A veces hay momentos que debemos salir de la ciudad para contemplar desde afuera el lugar en el que estamos, mirar los pasos de la naturaleza, contemplar el sol y dejar el ruido de la ciudad.
Dejar la ciudad para encontrar un punto intermedio, para saber que el corazón sigue fuerte y pueda regresar aguantar las ocho horas diarias de trabajo, el contemplar el vecino y encontrar en el otro a ese ser humano que también habita en una ciudad peligrosa, llena de ruido.
Estos son los días en que el refugio debe buscarse desde el hogar mismo, el cuerpo mismo, la vida misma. Son días en que el remolino del mundo nos confunde, nos dice una cosa y trata de mentirnos. Las cuestiones importantes suben y bajan, no se denomina ya con nombre lo importante, porque esa sutileza cambia en la modernidad que sube y baja.
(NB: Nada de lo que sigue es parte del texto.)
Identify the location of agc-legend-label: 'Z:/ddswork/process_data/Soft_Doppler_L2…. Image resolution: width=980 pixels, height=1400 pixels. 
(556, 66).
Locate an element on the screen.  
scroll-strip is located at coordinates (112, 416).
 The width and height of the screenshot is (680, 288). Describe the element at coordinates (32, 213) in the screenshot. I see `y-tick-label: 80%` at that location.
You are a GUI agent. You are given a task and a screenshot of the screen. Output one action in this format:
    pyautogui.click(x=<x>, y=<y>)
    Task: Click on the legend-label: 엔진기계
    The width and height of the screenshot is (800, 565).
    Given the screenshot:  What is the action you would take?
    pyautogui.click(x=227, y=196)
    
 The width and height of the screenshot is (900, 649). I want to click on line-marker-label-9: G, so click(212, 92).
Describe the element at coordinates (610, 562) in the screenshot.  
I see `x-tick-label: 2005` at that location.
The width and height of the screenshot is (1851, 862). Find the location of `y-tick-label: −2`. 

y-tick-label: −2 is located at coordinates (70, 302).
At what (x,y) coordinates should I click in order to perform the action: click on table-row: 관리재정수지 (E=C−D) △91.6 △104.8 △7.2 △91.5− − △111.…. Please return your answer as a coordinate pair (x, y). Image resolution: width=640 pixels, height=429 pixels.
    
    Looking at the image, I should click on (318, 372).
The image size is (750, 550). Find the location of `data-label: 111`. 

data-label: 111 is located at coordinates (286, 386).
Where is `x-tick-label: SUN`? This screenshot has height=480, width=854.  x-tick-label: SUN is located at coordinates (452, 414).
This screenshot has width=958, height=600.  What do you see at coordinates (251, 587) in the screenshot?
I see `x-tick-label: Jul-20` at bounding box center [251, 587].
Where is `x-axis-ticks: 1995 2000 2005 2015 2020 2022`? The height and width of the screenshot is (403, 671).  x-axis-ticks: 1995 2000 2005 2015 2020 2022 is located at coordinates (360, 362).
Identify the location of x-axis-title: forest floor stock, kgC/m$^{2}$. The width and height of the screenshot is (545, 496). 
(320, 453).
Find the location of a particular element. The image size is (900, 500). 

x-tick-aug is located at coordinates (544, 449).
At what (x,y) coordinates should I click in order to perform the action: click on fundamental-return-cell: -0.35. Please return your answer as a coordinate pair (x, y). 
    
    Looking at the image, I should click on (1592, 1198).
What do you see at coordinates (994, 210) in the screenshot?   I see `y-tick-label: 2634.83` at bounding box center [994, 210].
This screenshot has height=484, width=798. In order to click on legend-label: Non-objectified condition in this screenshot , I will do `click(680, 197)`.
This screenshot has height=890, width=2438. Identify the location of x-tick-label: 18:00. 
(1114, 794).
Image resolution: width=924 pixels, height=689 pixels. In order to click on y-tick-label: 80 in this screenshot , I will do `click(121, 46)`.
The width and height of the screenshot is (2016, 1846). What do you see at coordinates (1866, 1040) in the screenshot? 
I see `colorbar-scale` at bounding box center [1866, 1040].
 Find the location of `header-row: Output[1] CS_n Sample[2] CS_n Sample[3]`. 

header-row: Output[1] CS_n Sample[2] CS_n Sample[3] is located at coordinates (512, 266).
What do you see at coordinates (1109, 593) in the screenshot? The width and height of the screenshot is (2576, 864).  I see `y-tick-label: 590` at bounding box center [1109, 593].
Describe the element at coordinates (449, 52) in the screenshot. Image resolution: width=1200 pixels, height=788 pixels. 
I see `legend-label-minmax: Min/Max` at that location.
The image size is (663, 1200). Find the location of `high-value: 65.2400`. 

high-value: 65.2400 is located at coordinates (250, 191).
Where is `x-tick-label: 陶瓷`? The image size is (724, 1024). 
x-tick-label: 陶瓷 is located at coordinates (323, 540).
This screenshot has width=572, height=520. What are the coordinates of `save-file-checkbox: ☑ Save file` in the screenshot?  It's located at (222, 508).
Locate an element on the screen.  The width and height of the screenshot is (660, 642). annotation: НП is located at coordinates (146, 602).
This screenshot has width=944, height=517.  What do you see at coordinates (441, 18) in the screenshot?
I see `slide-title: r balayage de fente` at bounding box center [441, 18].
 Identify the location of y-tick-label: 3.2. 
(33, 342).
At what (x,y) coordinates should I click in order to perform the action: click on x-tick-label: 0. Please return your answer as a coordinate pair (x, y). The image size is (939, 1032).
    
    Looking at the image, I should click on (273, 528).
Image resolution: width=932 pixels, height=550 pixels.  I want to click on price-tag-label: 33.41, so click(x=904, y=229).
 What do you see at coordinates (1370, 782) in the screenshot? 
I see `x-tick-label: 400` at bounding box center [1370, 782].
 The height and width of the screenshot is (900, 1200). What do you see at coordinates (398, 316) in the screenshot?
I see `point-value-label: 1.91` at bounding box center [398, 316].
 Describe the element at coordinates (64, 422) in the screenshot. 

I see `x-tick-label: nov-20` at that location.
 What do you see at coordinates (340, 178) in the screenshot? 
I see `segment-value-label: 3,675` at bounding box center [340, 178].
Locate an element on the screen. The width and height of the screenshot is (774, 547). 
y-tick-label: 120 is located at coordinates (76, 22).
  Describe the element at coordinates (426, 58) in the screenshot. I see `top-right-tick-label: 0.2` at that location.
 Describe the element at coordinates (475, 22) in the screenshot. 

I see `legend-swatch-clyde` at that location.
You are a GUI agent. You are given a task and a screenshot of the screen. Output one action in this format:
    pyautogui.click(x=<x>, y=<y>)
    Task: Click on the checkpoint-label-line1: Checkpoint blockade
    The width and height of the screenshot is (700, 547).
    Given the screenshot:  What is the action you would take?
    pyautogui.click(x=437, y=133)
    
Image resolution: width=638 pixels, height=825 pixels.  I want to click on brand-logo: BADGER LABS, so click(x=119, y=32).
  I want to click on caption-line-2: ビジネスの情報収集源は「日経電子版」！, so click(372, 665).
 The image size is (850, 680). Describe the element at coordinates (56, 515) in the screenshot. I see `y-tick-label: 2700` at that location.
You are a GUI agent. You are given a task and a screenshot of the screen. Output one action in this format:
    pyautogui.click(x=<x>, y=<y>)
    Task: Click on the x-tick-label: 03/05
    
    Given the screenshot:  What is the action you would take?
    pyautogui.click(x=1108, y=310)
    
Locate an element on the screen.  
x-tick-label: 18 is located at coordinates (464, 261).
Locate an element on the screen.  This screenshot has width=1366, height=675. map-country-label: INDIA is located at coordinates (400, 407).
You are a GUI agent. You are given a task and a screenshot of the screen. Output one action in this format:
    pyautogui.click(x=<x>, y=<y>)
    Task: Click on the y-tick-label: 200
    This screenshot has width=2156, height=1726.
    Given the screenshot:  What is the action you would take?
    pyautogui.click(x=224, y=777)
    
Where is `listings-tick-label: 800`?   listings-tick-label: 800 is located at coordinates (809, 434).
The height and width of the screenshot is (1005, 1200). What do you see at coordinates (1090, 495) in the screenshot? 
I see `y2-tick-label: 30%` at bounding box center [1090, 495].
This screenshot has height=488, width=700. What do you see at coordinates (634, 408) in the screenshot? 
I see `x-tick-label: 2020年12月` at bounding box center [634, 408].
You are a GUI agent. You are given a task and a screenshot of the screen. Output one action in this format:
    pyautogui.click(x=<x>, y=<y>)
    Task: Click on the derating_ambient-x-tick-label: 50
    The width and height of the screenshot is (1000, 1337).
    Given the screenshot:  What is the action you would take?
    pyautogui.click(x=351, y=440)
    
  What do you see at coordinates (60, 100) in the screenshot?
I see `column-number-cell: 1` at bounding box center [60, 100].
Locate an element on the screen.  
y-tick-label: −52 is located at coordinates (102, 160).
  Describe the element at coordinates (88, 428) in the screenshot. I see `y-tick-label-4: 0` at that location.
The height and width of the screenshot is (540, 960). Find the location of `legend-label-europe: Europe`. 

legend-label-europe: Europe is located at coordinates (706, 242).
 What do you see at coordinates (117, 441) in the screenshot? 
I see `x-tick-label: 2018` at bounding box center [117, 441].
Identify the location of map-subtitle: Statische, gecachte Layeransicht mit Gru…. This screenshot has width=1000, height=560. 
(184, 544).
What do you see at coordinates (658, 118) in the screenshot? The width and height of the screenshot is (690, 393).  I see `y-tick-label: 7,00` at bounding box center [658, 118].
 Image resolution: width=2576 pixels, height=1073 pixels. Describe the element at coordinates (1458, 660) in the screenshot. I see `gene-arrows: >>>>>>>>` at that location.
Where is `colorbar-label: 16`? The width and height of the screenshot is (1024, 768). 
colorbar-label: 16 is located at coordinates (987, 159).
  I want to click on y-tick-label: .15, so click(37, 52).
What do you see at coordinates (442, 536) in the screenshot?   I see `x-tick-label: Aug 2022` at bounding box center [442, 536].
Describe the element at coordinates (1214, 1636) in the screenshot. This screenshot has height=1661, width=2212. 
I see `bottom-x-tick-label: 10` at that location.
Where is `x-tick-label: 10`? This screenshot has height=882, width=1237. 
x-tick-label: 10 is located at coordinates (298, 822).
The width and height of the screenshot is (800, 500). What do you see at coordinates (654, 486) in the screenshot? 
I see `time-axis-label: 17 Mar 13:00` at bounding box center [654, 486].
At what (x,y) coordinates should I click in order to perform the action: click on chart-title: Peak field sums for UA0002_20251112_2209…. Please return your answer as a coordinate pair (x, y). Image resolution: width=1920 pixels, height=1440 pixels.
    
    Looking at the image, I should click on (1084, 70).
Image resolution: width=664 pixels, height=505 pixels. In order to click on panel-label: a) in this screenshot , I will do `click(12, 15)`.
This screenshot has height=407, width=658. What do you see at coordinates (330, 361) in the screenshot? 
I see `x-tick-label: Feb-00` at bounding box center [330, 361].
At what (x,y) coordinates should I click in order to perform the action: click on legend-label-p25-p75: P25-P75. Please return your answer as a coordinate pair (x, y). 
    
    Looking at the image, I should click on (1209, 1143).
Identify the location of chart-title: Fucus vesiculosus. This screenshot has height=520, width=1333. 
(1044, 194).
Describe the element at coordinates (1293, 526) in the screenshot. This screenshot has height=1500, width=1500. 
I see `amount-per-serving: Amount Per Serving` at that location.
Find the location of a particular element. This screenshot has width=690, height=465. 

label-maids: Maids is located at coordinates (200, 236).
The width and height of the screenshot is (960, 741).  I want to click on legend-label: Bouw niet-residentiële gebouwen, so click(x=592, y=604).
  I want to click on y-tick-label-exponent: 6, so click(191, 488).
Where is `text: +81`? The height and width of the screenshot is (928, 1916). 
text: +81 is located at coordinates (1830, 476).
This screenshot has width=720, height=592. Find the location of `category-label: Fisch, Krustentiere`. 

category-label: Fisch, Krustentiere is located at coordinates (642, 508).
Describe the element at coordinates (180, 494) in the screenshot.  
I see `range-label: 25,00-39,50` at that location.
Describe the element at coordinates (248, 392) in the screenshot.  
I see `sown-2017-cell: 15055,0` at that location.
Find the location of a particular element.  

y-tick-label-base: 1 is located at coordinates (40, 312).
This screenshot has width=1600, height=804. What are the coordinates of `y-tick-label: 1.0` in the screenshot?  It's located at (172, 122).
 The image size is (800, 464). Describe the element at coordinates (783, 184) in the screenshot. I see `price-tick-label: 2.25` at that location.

Son momentos en los que encontrar el refugio puede traer un momento de tranquilidad, lo que no se debe olvidar es que se debe levantar uno de ese sitio y seguir, seguir caminando, seguir andando en la caída, dejar el paracaídas abierto y seguir, andar en los espirales que son la única forma de encontrar lo que la vida nos tiene preparados.
Huir es un verbo que tiene cara dulce, pero la tristeza que embarga es tanta que vivir con él cuesta la vida.
Refugiarse en cambio es un verbo que nos da un descanso y nos obliga a regresar a la batalla.
Son días en que miro la luna y en su juego de ser llena y ser nueva, queda el refugio de de andar en la ciudad contemplando el ciclo de ser y no ser.